By the way, the quotes above are from Margaret Mead and Erik Erikson respectively from the Midcentury White House Conference in 1950. You can go back 50 years earlier and find similar quotes expressing concerns for the fast pace of change and it’s dire consequences on youth. So our present angst isn’t a new story, but it carries the same anxiety as in previous generations.
The first fear driving parents today is that their kids are going to fall behind their peers. The mantra of “Keeping up with the Jones’” from the 1950’s, i.e. acquiring the latest appliances, TV sets, automobile etc., has been replaced by “Keeping up with the Jones’ children”, i.e. matching the opportunities experienced by our neighbor’s kids with select teams, professional coaches and enrichment classes. Parents will spare no expense to help their child to get ahead, to get a leg up on the competition, and to be the best.
Parents are also worried about how they can effectively prepare their children for a future that seems so different from their own experience.
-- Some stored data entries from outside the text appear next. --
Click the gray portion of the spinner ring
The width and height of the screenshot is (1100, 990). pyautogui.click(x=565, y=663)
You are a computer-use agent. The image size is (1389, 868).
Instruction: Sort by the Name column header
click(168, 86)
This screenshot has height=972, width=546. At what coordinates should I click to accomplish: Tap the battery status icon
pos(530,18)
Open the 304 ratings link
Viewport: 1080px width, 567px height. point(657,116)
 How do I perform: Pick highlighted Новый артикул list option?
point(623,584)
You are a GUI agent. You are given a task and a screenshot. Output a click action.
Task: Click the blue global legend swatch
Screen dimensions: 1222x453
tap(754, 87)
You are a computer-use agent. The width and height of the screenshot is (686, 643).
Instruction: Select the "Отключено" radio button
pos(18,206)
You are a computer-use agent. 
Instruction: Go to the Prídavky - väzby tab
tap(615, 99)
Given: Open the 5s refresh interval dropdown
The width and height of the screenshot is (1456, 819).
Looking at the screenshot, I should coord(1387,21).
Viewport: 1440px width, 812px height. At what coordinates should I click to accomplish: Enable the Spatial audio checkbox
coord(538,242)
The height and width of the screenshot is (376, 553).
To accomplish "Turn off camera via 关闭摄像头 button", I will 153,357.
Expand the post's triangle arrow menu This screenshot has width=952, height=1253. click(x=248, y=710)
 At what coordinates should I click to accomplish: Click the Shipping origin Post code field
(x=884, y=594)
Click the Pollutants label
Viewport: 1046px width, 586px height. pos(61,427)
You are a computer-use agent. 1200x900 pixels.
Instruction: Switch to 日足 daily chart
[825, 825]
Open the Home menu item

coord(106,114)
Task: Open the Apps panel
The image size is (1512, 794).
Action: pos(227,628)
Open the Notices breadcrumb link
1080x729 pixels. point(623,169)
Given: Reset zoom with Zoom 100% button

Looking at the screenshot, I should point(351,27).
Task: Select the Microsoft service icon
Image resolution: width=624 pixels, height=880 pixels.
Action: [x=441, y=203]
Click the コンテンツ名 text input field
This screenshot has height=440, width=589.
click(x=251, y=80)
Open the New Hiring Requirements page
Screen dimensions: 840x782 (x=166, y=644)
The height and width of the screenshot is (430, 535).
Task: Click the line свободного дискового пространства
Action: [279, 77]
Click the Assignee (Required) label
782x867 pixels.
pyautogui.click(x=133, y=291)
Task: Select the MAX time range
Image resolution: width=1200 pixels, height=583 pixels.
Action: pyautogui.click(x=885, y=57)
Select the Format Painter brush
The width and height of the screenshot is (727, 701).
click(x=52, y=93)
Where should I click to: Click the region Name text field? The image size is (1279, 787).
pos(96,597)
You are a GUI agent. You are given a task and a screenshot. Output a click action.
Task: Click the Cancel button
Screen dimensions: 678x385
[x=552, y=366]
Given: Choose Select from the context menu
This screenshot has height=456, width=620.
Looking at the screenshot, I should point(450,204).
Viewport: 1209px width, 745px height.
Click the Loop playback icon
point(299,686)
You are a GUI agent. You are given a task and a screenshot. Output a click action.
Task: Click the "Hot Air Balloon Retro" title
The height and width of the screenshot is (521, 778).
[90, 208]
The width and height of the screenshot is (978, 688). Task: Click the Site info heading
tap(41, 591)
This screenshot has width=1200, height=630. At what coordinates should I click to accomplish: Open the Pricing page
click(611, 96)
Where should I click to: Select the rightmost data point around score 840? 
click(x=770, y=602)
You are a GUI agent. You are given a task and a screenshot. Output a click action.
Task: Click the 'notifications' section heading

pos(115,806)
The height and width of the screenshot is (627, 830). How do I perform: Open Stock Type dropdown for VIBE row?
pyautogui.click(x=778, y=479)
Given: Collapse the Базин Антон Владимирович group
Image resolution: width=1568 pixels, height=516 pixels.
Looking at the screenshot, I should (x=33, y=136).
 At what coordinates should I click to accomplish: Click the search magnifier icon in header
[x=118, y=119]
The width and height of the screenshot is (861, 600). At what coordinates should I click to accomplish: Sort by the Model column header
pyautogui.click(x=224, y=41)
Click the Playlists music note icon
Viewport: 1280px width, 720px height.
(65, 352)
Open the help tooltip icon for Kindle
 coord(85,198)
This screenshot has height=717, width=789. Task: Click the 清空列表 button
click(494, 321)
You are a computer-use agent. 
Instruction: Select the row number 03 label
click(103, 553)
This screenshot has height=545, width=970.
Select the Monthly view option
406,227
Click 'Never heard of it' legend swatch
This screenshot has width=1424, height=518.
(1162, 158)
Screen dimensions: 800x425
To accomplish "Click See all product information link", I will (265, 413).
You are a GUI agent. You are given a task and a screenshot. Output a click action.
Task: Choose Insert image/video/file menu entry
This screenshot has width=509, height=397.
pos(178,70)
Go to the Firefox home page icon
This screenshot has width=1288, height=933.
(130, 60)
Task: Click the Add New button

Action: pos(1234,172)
In the old days your kids could work with you out in the fields or in the home to learn their trade. Some teens were shipped off to apprenticeships to become artisans. Today we are told that a college degree won’t be adequate to ensure our children’s success, and that they will probably have 5-7 careers that haven’t even been thought of yet. As Margaret once said, “Parents have lost the security of their expectations.”
It’s never a good idea to parent from fear. Instead, begin with the end in mind, figure out what’s important to your family including what you value most, and let that guide your decisions. Don’t allow yourself to get sucked into the rat race of keeping up with the Jones’ children nor with current cultural imperatives. Take full responsibility for your choices, your schedule, and the tone of your home.